EXERCISE DETAILS:
Set down, please, exactly the lines below that run from the line with "The height and width of the screenshot is (784, 1549)." to the line with "Given: Select step marker number 1", both lines included.

SOURCE DATA:

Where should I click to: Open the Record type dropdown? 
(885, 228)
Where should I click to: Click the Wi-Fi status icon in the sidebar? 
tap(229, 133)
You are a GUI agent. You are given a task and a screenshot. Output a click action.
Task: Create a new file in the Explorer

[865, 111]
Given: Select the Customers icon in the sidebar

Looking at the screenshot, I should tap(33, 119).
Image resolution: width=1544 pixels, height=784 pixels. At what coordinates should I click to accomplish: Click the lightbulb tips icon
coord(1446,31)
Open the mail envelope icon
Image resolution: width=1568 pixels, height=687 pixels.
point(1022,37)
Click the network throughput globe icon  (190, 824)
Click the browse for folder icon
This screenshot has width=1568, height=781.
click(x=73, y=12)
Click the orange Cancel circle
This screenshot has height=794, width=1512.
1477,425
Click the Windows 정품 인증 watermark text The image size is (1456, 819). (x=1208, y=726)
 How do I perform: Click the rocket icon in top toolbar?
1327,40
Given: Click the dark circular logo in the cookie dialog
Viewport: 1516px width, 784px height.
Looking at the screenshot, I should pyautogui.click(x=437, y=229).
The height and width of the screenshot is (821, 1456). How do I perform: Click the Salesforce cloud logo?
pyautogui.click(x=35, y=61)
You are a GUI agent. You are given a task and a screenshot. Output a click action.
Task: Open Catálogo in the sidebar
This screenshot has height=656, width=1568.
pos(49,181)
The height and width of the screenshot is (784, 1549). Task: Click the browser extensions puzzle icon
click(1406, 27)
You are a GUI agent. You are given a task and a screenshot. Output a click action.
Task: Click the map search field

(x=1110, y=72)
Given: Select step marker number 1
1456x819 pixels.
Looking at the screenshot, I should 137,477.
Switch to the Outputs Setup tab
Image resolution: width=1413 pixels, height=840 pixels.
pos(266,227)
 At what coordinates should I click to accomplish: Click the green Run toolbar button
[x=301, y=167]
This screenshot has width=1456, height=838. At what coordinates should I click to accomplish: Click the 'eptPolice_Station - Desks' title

TASK SOLUTION:
The height and width of the screenshot is (784, 1549). Task: Click the browser extensions puzzle icon
click(1406, 27)
You are a GUI agent. You are given a task and a screenshot. Output a click action.
Task: Click the map search field

(x=1110, y=72)
Given: Select step marker number 1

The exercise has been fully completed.